Iraq is the "test case", says the Bush regime, which every day sails
closer to Mussolini's definition of fascism: the merger of a militarist
state with corporate power. Iraq is a test case for western liberals,
too. As the suffering mounts in that stricken country, with Red Cross
doctors describing "incredible'' levels of civilian casualties, the
choice of the next conquest, Syria or Iran, is "debated'' on the BBC, as
if it were a World Cup venue.
The
unthinkable is being normalised. The American essayist Edward Herman
wrote: "There is usually a division of labour in doing and rationalising
the unthinkable, with the direct brutalising and killing done by one set
of individuals ... others working on improving technology (a better
crematory gas, a longer burning and more adhesive napalm, bomb fragments
that penetrate flesh in hard-to-trace patterns). It is the function of
the experts, and the mainstream media, to normalise the unthinkable for
the general public.''
Herman wrote that following the 1991 Gulf War, whose nocturnal
images of American bulldozers burying thousands of teenage Iraqi
conscripts, many of them alive and trying to surrender, were never
shown. Thus, the slaughter was normalised. A study released just before
Christmas 1991 by the Medical Educational Trust revealed that more
200,000 Iraqi men, women and children were killed or died as a direct
result of the American-led attack. This was barely reported, and the
homicidal nature of the "war'' never entered public consciousness in
this country, let alone America.
The
Pentagon's deliberate destruction of Iraq's civilian infrastructure,
such as power sources and water and sewage plants, together with the
imposition of an embargo as barbaric as a medieval siege, produced a
degree of suffering never fully comprehended in the West. Documented
evidence was available, volumes of it; by the late 1990s, more than
6,000 infants were dying every month, and the two senior United Nations
officials responsible for humanitarian relief in Iraq, Denis Halliday
and Hans von Sponeck, resigned, protesting the embargo's hidden agenda.
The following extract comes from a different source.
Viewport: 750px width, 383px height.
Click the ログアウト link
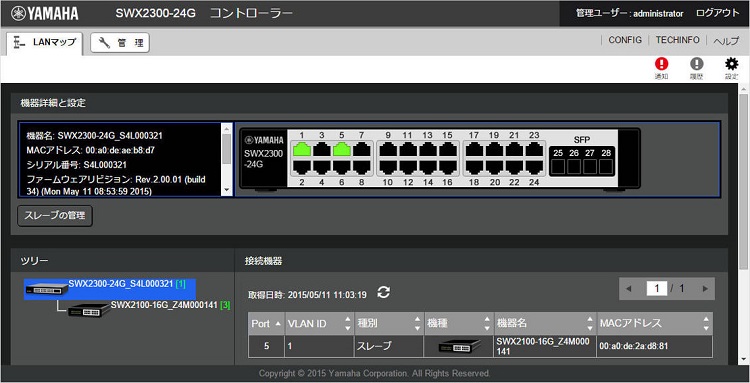717,13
Halliday called it "genocide".
As of
last July, the United States, backed by the Blair government, was
wilfully blocking humanitarian supplies worth $5.4bn, everything from
vaccines and plasma bags to simple painkillers, all of which Iraq had
paid for and the Security Council had approved.
Last
month's attack by the two greatest military powers on a demoralised,
sick and largely defenceless population was the logical extension of
this barbarism. This is now called a "victory", and the flags are coming
out. Last week, the submarine HMS Turbulent returned to Plymouth, flying
the Jolly Roger, the pirates' emblem. How appropriate. This
nuclear-powered machine fired some 30 American Tomahawk cruise missiles
at Iraq. Each missile cost £700,000: a total of £21m. That alone would
provide desperate Basra with food, water and medicines.
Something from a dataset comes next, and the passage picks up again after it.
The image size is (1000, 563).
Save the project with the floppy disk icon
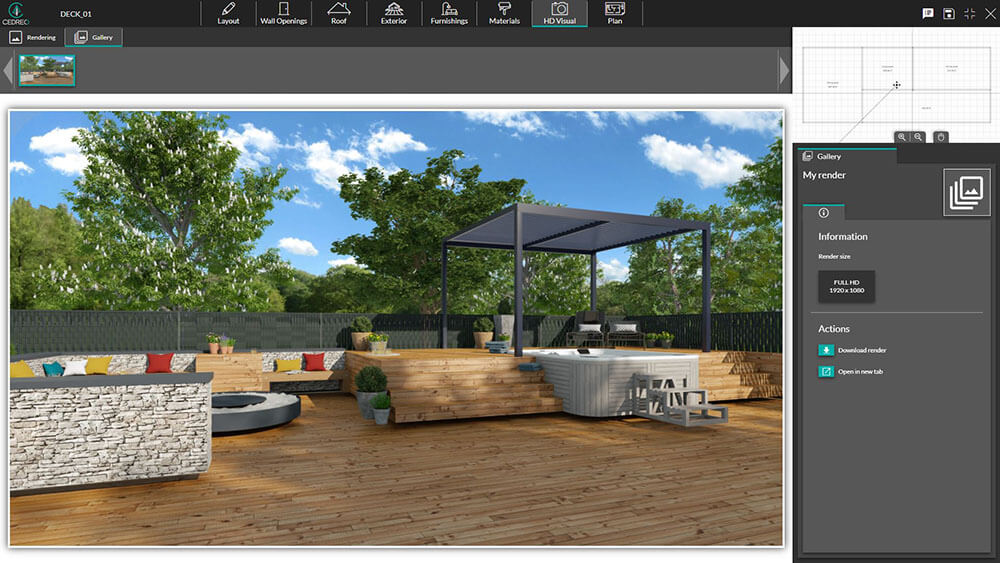tap(949, 13)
Imagine: what did Commander Andrew McKendrick's 30 missiles
hit? How many people did they kill or maim in a population nearly half
of which are children? Maybe, Commander, you targeted a palace with gold
taps in the bathroom, or a "command and control facility", as the
Americans and Geoffrey Hoon like to lie. Or perhaps each of your
missiles had a sensory device that could distinguish George Bush's
"evil-doers'' from toddlers. What is certain is that your targets did
not include the Ministry of Oil.
When
the invasion began, the British public was called upon to "support''
troops sent illegally and undemocratically to kill people with whom we
had no quarrel. "The ultimate test of our professionalism'' is how
Commander McKendrick describes an unprovoked attack on a nation with no
submarines, no navy and no air force, and now with no clean water and no
electricity and, in many hospitals, no anaesthetic with which to
amputate small limbs shredded by shrapnel. I have seen elsewhere how
this is done, with a gag in the patient's mouth.
One
child, Ali Ismaeel Abbas, the boy who lost his parents and his arms in a
missile attack, has been flown to a modern hospital in Kuwait. Publicity
has saved him. Tony Blair says he will "do everything he can'' to help
him. This must be the ultimate insult to the memory of all the children
of Iraq who have died violently in Blair's war, and as a result of the
embargo that Blair enthusiastically endorsed. The saving of Ali
substitutes a media spectacle of charity for our right to knowledge of
the extent of the crime committed against the young in our name. Let us
now see the pictures of the "truckload of dozens of dismembered women
and children'' that the Red Cross doctors saw.
As
Ali was flown to Kuwait, the Americans were preventing Save The Children
from sending a plane with medical supplies into northern Iraq, where
40,000 are desperate. According to the UN, half the population of Iraq
has only enough food to last a few weeks. The head of the World Food
Programme says that 40 million people around the world are now seriously
at risk because of the distraction of the humanitarian disaster in Iraq.
And
this is "liberation"? No, it is bloody conquest, witnessed by America's
mass theft of Iraq's resources and natural wealth. Ask the crowds in the
streets, for whom the fear and hatred of Saddam Hussein have been
transferred, virtually overnight, to Bush and Blair and perhaps to
"us''.
Such
is the magnitude of Blair's folly and crime that the contrivance of his
vindication is urgent. As if speaking for the vindicators, Andrew Marr,
the BBC's political editor, reported: "[Blair] said they would be able
to take Baghdad without a bloodbath, and that in the end the Iraqis
would be celebrating. And on both of those points he has been proved
conclusively right.''
What
constitutes a bloodbath to the BBC's man in Downing Street? Did the
murder of the 3,000 people in New York's Twin Towers qualify? If his
answer is yes, then the thousands killed in Iraq during the past month
is a bloodbath. One report says that more than 3,000 Iraqis were killed
within 24 hours or less. Or are the vindicators saying that the lives of
one set of human beings have less value than those recognisable to us?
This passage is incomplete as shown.